• _Task to complete_:
The whole listing that follows should be printed again, unchanged.
[Data under study Boundary: Start]
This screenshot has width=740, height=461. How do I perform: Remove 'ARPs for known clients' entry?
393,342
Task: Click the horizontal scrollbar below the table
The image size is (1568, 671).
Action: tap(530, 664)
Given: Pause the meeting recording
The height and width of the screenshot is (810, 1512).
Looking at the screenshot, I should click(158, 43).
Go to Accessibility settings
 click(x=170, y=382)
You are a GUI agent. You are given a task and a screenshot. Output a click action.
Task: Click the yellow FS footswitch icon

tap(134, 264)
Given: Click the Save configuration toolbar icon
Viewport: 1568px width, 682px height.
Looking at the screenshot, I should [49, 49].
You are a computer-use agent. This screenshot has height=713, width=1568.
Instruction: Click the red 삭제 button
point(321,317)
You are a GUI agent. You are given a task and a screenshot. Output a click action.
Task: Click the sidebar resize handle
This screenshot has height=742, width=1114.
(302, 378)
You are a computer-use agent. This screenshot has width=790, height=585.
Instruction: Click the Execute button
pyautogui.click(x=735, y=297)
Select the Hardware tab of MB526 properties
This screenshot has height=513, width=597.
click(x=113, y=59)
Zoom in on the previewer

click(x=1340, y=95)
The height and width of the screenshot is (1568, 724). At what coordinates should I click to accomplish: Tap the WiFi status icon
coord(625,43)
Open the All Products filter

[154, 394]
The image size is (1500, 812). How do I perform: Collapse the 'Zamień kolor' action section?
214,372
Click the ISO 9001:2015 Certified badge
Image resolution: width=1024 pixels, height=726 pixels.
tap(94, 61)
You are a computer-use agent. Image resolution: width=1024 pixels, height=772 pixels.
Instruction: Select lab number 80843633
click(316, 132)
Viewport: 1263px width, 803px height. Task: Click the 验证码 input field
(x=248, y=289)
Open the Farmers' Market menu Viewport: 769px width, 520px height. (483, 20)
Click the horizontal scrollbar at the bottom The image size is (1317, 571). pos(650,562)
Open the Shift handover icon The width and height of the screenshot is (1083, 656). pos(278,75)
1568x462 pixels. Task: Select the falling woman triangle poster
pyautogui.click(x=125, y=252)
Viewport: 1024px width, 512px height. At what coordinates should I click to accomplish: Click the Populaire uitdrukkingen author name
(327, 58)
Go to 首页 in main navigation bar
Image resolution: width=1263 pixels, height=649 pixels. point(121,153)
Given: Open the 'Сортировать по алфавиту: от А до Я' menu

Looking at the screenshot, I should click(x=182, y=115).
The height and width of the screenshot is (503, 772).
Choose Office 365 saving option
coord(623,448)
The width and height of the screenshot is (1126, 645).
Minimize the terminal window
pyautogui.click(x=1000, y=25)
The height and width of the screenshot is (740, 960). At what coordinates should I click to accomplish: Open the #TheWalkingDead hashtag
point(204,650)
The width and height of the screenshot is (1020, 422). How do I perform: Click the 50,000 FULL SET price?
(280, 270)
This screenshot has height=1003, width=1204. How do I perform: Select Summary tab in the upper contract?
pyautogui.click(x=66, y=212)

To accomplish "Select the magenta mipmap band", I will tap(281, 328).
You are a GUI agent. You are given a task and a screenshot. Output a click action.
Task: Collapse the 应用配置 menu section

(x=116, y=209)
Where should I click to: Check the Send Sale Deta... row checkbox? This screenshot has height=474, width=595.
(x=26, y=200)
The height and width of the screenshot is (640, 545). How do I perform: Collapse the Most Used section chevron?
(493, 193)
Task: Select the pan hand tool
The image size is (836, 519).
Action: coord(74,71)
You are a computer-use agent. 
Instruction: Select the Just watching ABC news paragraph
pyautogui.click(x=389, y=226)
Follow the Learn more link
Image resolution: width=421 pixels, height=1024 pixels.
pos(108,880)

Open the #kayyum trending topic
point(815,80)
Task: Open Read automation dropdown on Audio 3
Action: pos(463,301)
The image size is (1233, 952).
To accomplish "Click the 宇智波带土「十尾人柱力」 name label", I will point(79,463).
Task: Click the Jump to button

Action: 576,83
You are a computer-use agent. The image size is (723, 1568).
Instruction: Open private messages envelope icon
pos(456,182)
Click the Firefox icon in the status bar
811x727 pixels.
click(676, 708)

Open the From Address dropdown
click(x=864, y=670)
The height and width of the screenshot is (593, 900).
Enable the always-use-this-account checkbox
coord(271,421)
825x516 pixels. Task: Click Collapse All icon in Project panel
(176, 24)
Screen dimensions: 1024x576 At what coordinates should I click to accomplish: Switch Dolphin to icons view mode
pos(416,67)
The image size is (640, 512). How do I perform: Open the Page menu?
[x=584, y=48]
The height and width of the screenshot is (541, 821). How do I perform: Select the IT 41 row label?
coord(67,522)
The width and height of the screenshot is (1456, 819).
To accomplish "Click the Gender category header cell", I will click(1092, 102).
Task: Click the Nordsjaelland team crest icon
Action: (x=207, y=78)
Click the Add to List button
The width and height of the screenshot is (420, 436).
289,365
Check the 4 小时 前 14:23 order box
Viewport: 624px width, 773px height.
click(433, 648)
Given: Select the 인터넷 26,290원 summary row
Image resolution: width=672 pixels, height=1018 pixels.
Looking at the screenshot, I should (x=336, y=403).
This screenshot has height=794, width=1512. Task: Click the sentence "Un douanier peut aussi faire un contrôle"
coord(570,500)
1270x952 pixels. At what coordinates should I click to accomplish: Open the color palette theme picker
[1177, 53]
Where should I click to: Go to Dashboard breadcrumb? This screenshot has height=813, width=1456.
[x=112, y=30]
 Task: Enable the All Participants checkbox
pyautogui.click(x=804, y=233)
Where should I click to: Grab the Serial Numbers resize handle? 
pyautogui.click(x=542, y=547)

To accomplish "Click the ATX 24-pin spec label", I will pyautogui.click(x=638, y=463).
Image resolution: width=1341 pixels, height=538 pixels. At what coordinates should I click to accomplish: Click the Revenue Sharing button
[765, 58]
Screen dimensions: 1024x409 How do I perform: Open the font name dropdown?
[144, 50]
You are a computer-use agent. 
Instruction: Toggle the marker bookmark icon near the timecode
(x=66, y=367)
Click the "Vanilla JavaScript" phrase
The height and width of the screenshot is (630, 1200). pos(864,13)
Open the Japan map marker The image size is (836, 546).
[Data under study Boundary: End]
• _Problem solution_:
This screenshot has width=740, height=461. How do I perform: Remove 'ARPs for known clients' entry?
393,342
Task: Click the horizontal scrollbar below the table
The image size is (1568, 671).
Action: tap(530, 664)
Given: Pause the meeting recording
The height and width of the screenshot is (810, 1512).
Looking at the screenshot, I should click(158, 43).
Go to Accessibility settings
 click(x=170, y=382)
You are a GUI agent. You are given a task and a screenshot. Output a click action.
Task: Click the yellow FS footswitch icon

tap(134, 264)
Given: Click the Save configuration toolbar icon
Viewport: 1568px width, 682px height.
Looking at the screenshot, I should [49, 49].
You are a computer-use agent. This screenshot has height=713, width=1568.
Instruction: Click the red 삭제 button
point(321,317)
You are a GUI agent. You are given a task and a screenshot. Output a click action.
Task: Click the sidebar resize handle
This screenshot has height=742, width=1114.
(302, 378)
You are a computer-use agent. This screenshot has width=790, height=585.
Instruction: Click the Execute button
pyautogui.click(x=735, y=297)
Select the Hardware tab of MB526 properties
This screenshot has height=513, width=597.
click(x=113, y=59)
Zoom in on the previewer

click(x=1340, y=95)
The height and width of the screenshot is (1568, 724). At what coordinates should I click to accomplish: Tap the WiFi status icon
coord(625,43)
Open the All Products filter

[154, 394]
The image size is (1500, 812). How do I perform: Collapse the 'Zamień kolor' action section?
214,372
Click the ISO 9001:2015 Certified badge
Image resolution: width=1024 pixels, height=726 pixels.
tap(94, 61)
You are a computer-use agent. Image resolution: width=1024 pixels, height=772 pixels.
Instruction: Select lab number 80843633
click(316, 132)
Viewport: 1263px width, 803px height. Task: Click the 验证码 input field
(x=248, y=289)
Open the Farmers' Market menu Viewport: 769px width, 520px height. (483, 20)
Click the horizontal scrollbar at the bottom The image size is (1317, 571). pos(650,562)
Open the Shift handover icon The width and height of the screenshot is (1083, 656). pos(278,75)
1568x462 pixels. Task: Select the falling woman triangle poster
pyautogui.click(x=125, y=252)
Viewport: 1024px width, 512px height. At what coordinates should I click to accomplish: Click the Populaire uitdrukkingen author name
(327, 58)
Go to 首页 in main navigation bar
Image resolution: width=1263 pixels, height=649 pixels. point(121,153)
Given: Open the 'Сортировать по алфавиту: от А до Я' menu

Looking at the screenshot, I should click(x=182, y=115).
The height and width of the screenshot is (503, 772).
Choose Office 365 saving option
coord(623,448)
The width and height of the screenshot is (1126, 645).
Minimize the terminal window
pyautogui.click(x=1000, y=25)
The height and width of the screenshot is (740, 960). At what coordinates should I click to accomplish: Open the #TheWalkingDead hashtag
point(204,650)
The width and height of the screenshot is (1020, 422). How do I perform: Click the 50,000 FULL SET price?
(280, 270)
This screenshot has height=1003, width=1204. How do I perform: Select Summary tab in the upper contract?
pyautogui.click(x=66, y=212)

To accomplish "Select the magenta mipmap band", I will tap(281, 328).
You are a GUI agent. You are given a task and a screenshot. Output a click action.
Task: Collapse the 应用配置 menu section

(x=116, y=209)
Where should I click to: Check the Send Sale Deta... row checkbox? This screenshot has height=474, width=595.
(x=26, y=200)
The height and width of the screenshot is (640, 545). How do I perform: Collapse the Most Used section chevron?
(493, 193)
Task: Select the pan hand tool
The image size is (836, 519).
Action: coord(74,71)
You are a computer-use agent. 
Instruction: Select the Just watching ABC news paragraph
pyautogui.click(x=389, y=226)
Follow the Learn more link
Image resolution: width=421 pixels, height=1024 pixels.
pos(108,880)

Open the #kayyum trending topic
point(815,80)
Task: Open Read automation dropdown on Audio 3
Action: pos(463,301)
The image size is (1233, 952).
To accomplish "Click the 宇智波带土「十尾人柱力」 name label", I will point(79,463).
Task: Click the Jump to button

Action: 576,83
You are a computer-use agent. The image size is (723, 1568).
Instruction: Open private messages envelope icon
pos(456,182)
Click the Firefox icon in the status bar
811x727 pixels.
click(676, 708)

Open the From Address dropdown
click(x=864, y=670)
The height and width of the screenshot is (593, 900).
Enable the always-use-this-account checkbox
coord(271,421)
825x516 pixels. Task: Click Collapse All icon in Project panel
(176, 24)
Screen dimensions: 1024x576 At what coordinates should I click to accomplish: Switch Dolphin to icons view mode
pos(416,67)
The image size is (640, 512). How do I perform: Open the Page menu?
[x=584, y=48]
The height and width of the screenshot is (541, 821). How do I perform: Select the IT 41 row label?
coord(67,522)
The width and height of the screenshot is (1456, 819).
To accomplish "Click the Gender category header cell", I will click(1092, 102).
Task: Click the Nordsjaelland team crest icon
Action: (x=207, y=78)
Click the Add to List button
The width and height of the screenshot is (420, 436).
289,365
Check the 4 小时 前 14:23 order box
Viewport: 624px width, 773px height.
click(433, 648)
Given: Select the 인터넷 26,290원 summary row
Image resolution: width=672 pixels, height=1018 pixels.
Looking at the screenshot, I should (x=336, y=403).
This screenshot has height=794, width=1512. Task: Click the sentence "Un douanier peut aussi faire un contrôle"
coord(570,500)
1270x952 pixels. At what coordinates should I click to accomplish: Open the color palette theme picker
[1177, 53]
Where should I click to: Go to Dashboard breadcrumb? This screenshot has height=813, width=1456.
[x=112, y=30]
 Task: Enable the All Participants checkbox
pyautogui.click(x=804, y=233)
Where should I click to: Grab the Serial Numbers resize handle? 
pyautogui.click(x=542, y=547)

To accomplish "Click the ATX 24-pin spec label", I will pyautogui.click(x=638, y=463).
Image resolution: width=1341 pixels, height=538 pixels. At what coordinates should I click to accomplish: Click the Revenue Sharing button
[765, 58]
Screen dimensions: 1024x409 How do I perform: Open the font name dropdown?
[144, 50]
You are a computer-use agent. 
Instruction: Toggle the marker bookmark icon near the timecode
(x=66, y=367)
Click the "Vanilla JavaScript" phrase
The height and width of the screenshot is (630, 1200). pos(864,13)
Open the Japan map marker The image size is (836, 546).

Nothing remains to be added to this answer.